Nice Bettas! Too bad i wouldnt be able to find time to grab one of those or i def would.


----------



## bettafanatic (Jan 13, 2011)

hello i will be at the octoberfish might be showing some of my betta's too but just really going to grab a couple betta's mainly females but i would love to take a look at your imports


----------



## bettaforu (Sep 6, 2009)

Welcome to come take a look at the ones in the Show, just say HI...I will be setting up around 9am, am short with red hair, can't miss me  just ask anyone for Anna.

Have a few people will be looking at them there, and the show doesn't start till 10 am, so still time to browse.

Good luck with your Bettas! It should be a good sized show I think, there were quite a few last year....lots of competition!


----------



## bettaforu (Sep 6, 2009)

Please see update on what's left and the price on my 1st post. thanks


----------



## bettaforu (Sep 6, 2009)

My Orange/Black prize winner was beaten by another of my Bettas! He only got 2nd place to the gorgeous HUGE finned Blue Orange dragon boy! 

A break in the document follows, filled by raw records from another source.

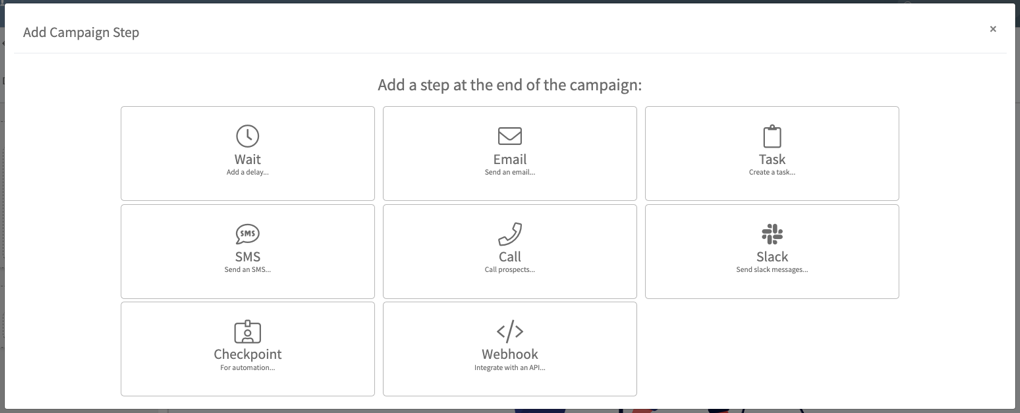
Task: Select the Checkpoint step label
Action: (247, 354)
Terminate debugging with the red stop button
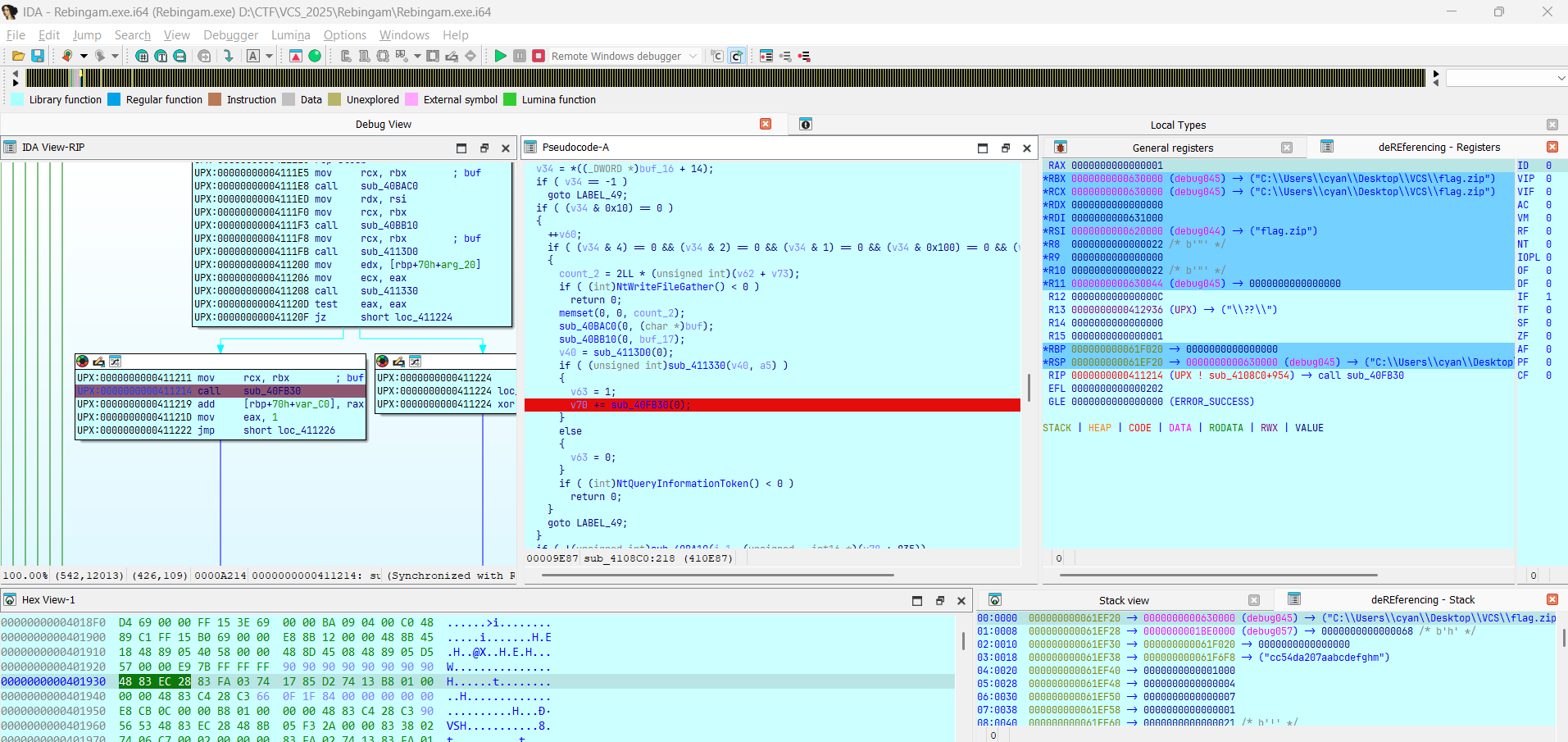 coord(539,56)
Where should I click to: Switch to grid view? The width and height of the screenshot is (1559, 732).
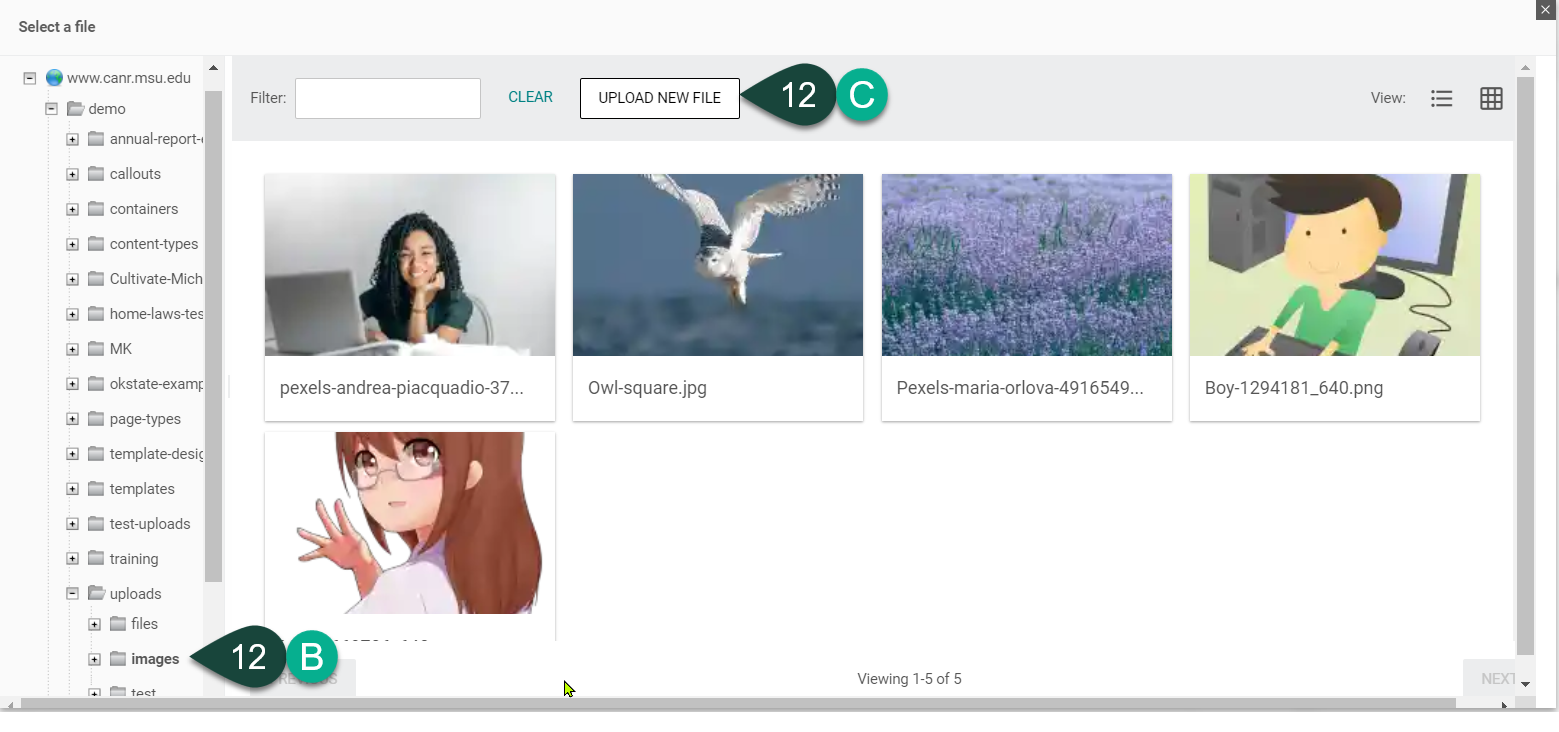[1491, 98]
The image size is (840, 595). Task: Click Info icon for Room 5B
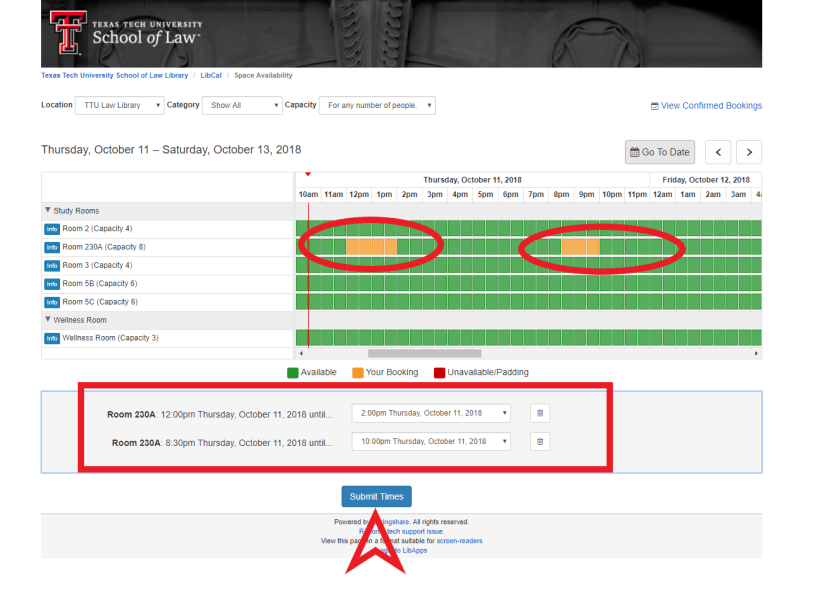[x=52, y=284]
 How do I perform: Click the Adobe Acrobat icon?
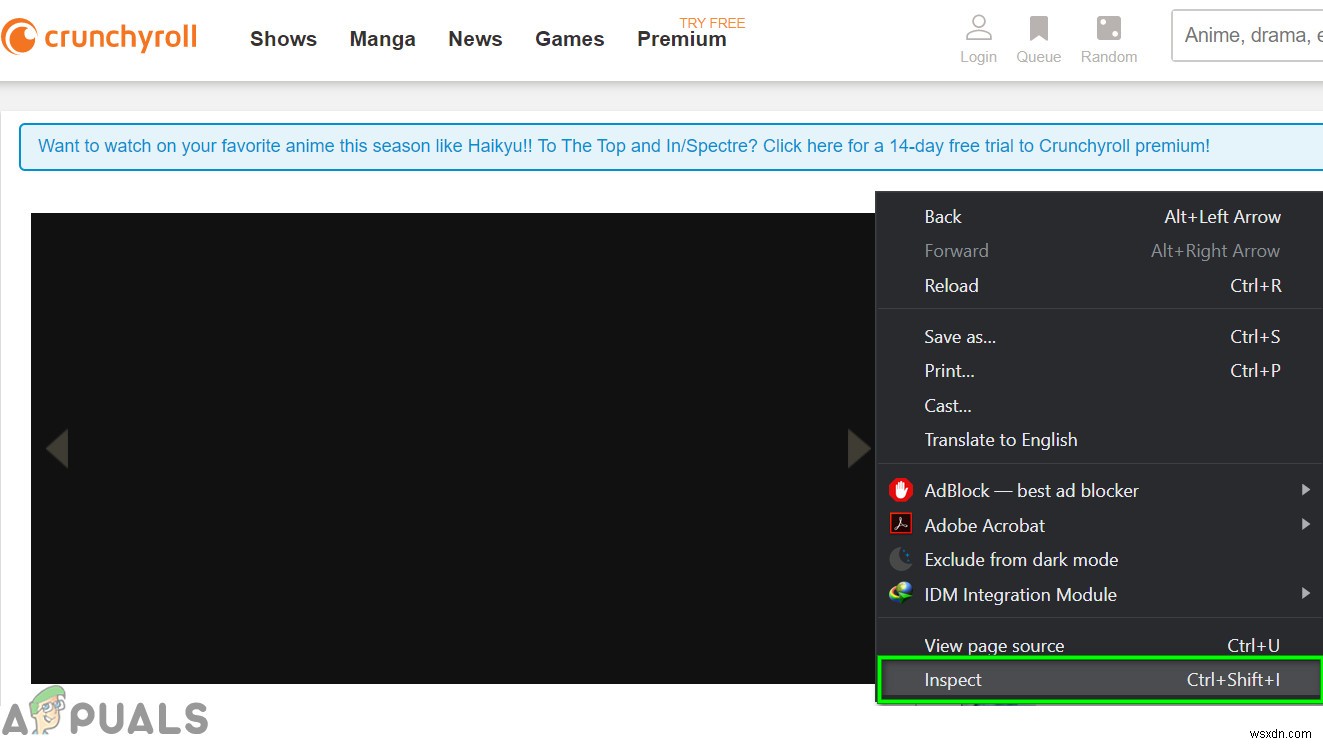[901, 524]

We won 1st and 2nd place Male Bettas, 1st and 2nd place Female Bettas and Best in Show with the Blue/orange dragon boy. What a great fun day it was.


----------



## Hitch (Apr 26, 2009)

bettaforu said:


> My Orange/Black prize winner was beaten by another of my Bettas! He only got 2nd place to the gorgeous HUGE finned Blue Orange dragon boy!
> 
> We won 1st and 2nd place Male Bettas, 1st and 2nd place Female Bettas and Best in Show with the Blue/orange dragon boy. What a great fun day it was.


thats great to hear. Congrats!!


----------